Wer Ladepunkte errichten und öffentlich anbieten möchte, muss dafür in Zukunft mit deutlich höheren Kosten rechnen. Darauf verweist Markus Häp, Geschäftsführer der Hymes Energy GmbH aus der Vulkaneifel. Der Grund: Ab dem 13. April gelten europaweit neue Vorgaben für Ladestationen. Politisches Ziel dahinter ist der Wunsch, überall eine einheitliche Direkt-Bezahlmöglichkeit ohne Vertragsbindung anbieten zu können, die auch ohne abgeschlossenen Ladetarif und passender Ladekarte funktioniert – wie die Zahlung per Kreditkarte. Dies geht aber mit deutlich höhern technischen Anforderungen einher.
Ladestationen mit hohen Ladeleistungen ab 50 kW müssen künftig mit Kartenleser und Pin-Eingabe-Möglichkeit ausgestattet sein. Für schwächere Ladestationen reicht ein sogenannter dynamischer QR-Code, der aber für jeden Zahlvorgang individualisierbar sein muss. Ein Aufkleber tut es damit nicht. Die bislang eher schlichten Ladesäulen müssen also künftig mit einem komplexeren Display und der dazu passenden Software ausgestattet werden, so dies technisch möglich ist.
Wirtschaftlichkeit erst bei mehreren Ladepunkten gewährleistet
Ansonsten muss ein separates Bezahlterminal installiert werden, was aber aufgrund der Kosten erst ab etwa acht bis zehn Ladepunkten wirtschaftlich darstellbar wird. Die Sicherheitsbestimmungen für elektronische Zahlvorgänge sind zurecht hoch – die Einhaltung aber entsprechend aufwändig. Und dieser ganze Aufwand ist nun zwingend erforderlich, obwohl in der Branche die weit verbreitete Überzeugung herrscht, dass das in der Regel ohnehin deutlich teurere Ad-Hoc-Zahlen per Kreditkarte sowieso kaum genutzt wird.

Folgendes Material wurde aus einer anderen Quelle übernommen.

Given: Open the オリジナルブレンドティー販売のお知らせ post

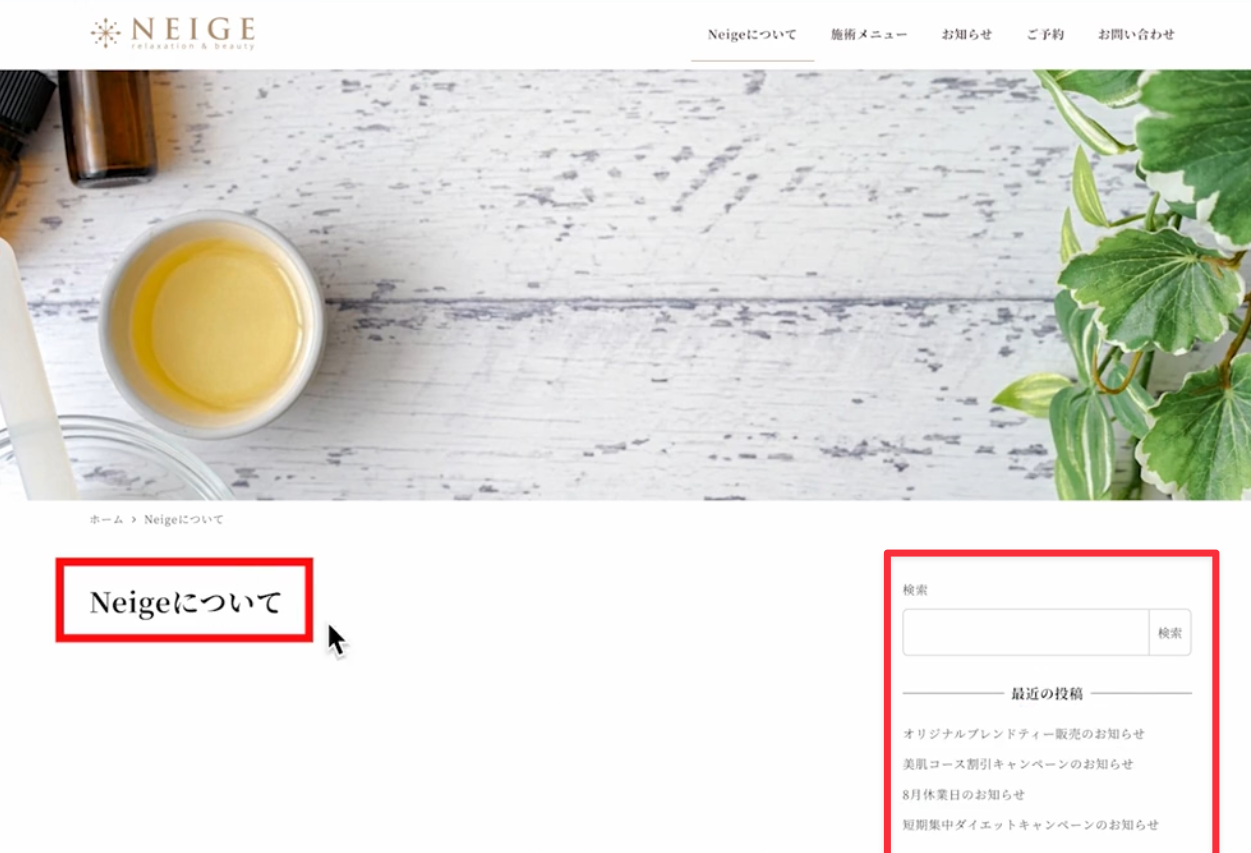Looking at the screenshot, I should [x=1024, y=734].
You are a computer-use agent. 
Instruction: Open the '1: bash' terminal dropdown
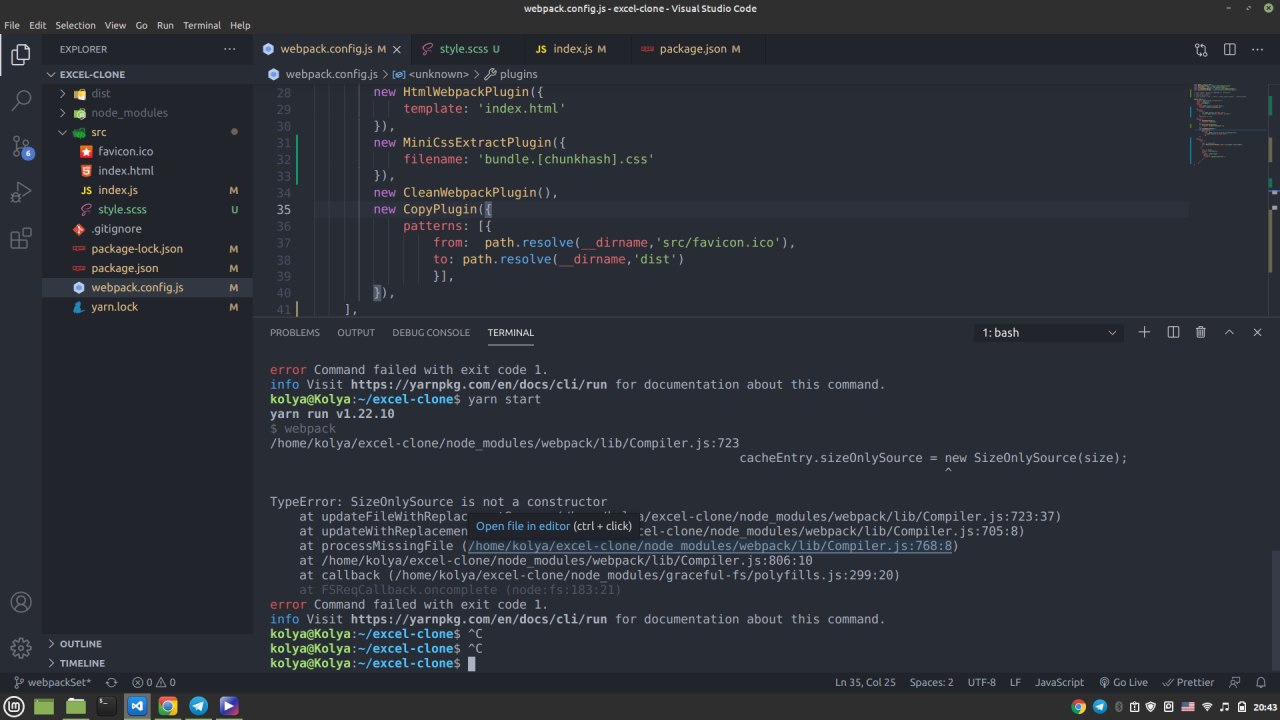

„Das alles verursacht deutlich steigende Kosten für Ladestationen“, ist Markus Häp überzeugt – ganz abgesehen davon, dass deren Hersteller erst einmal passende Produkte zur Verfügung stellen müssen. Denn die wenigsten der aktuell auf dem Markt verfügbaren Ladestationen erfüllen diese neuen Bedingungen bereits. Das liegt unter anderem daran, dass bislang von einem Greifen der Regelung erst ab 1. Juli gerechnet worden war und die Hersteller nun schneller die aufwändiger ausgerüsteten Ladestationen umsetzen müssen.
Vor dem 13. April noch Bestandsschutz nutzen
„Wer jetzt schnell handelt, der kann jede Menge Geld sparen“, ist sich Häp sicher. Denn für vor dem Stichtag installierte Ladestationen gilt Bestandsschutz – mit wenigen Ausnahmen entlang der großen europäischen Verkehrskorridore. „Wer ohnehin Ladeinfrastruktur installieren möchte, sollte aus unserer Sicht nun rasch aktiv werden“, sagt der Geschäftsführer der Hymes Energy GmbH. Zum einen ließen sich damit noch Kosten einsparen, zum anderen zeitliche Verzögerungen vermeiden, bis passende Ladestationen überhaupt in ausreichend großer Zahl zur Verfügung stehen.